### The problem
Lines containing the word "Автомобильные" in the data below: say how many, with no other text.

Data records
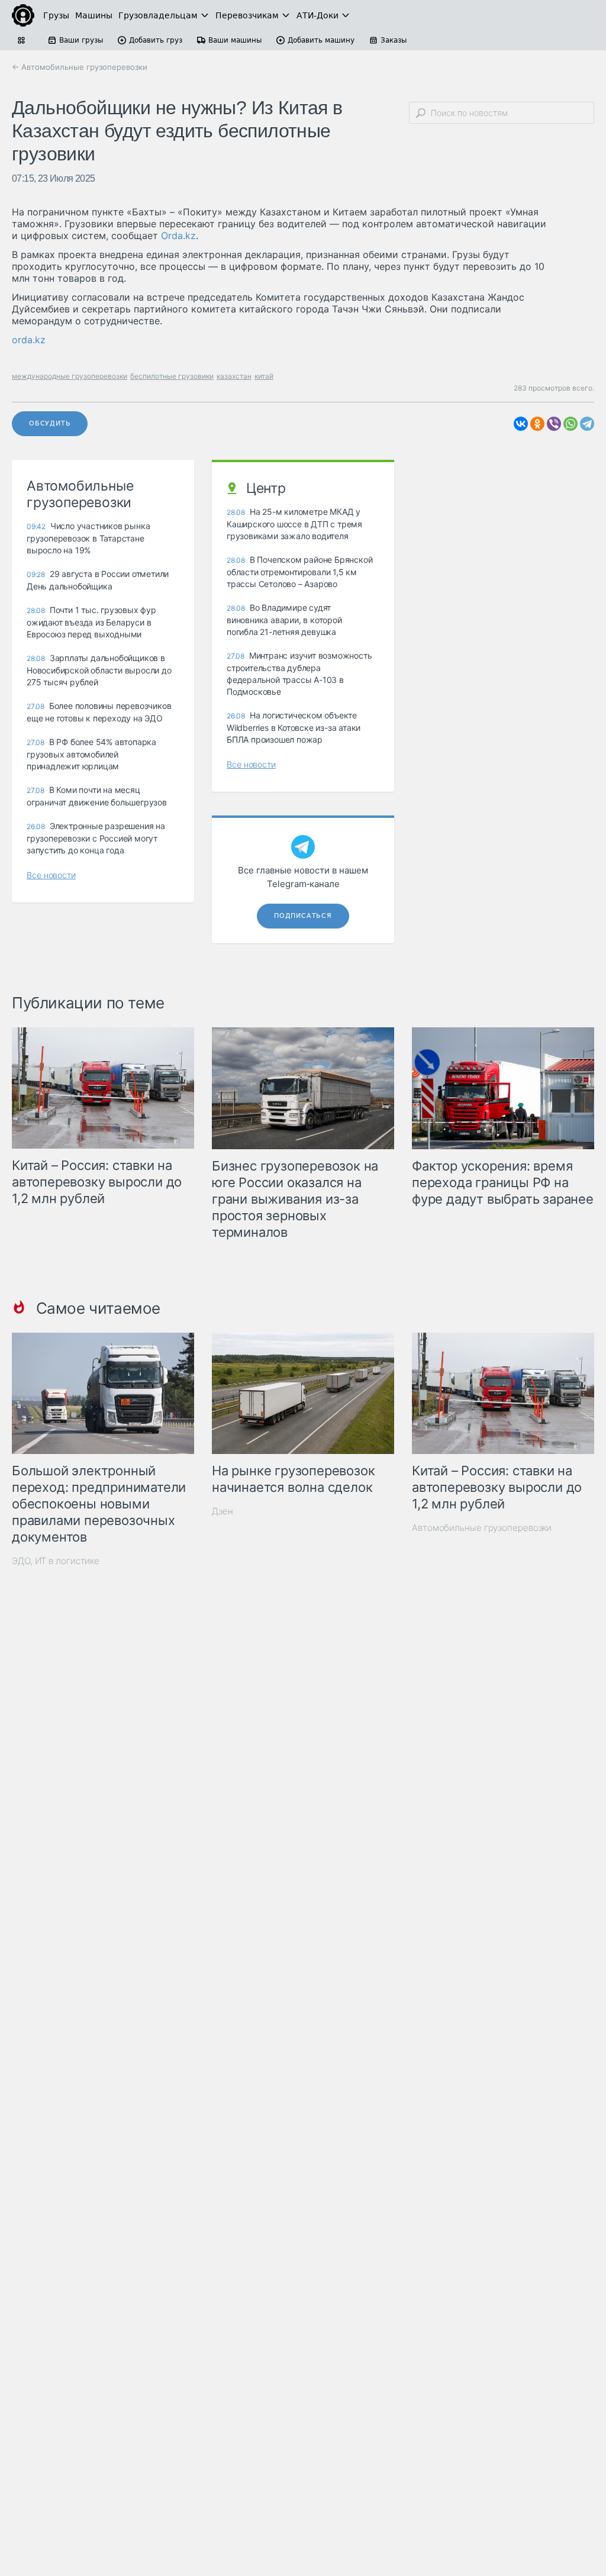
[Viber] (554, 424)
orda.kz (29, 340)
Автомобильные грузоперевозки (482, 1527)
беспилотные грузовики (172, 376)
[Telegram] (587, 424)
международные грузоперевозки (69, 376)
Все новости (51, 875)
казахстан (234, 376)
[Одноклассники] (537, 424)
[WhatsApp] (570, 424)
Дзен (222, 1511)
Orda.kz (178, 235)
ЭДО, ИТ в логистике (55, 1560)
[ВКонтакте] (521, 424)
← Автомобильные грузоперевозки (79, 67)
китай (263, 376)
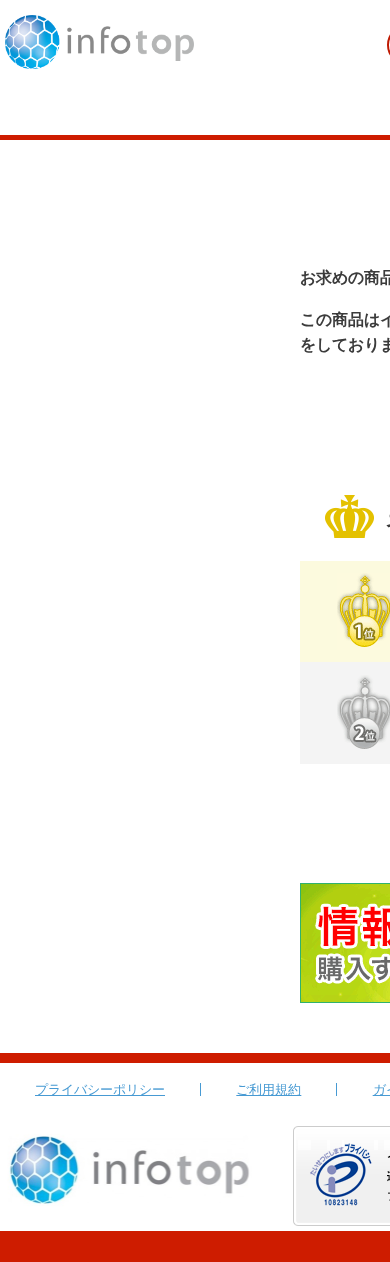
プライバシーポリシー (100, 1089)
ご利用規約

### Solution to the exercise
2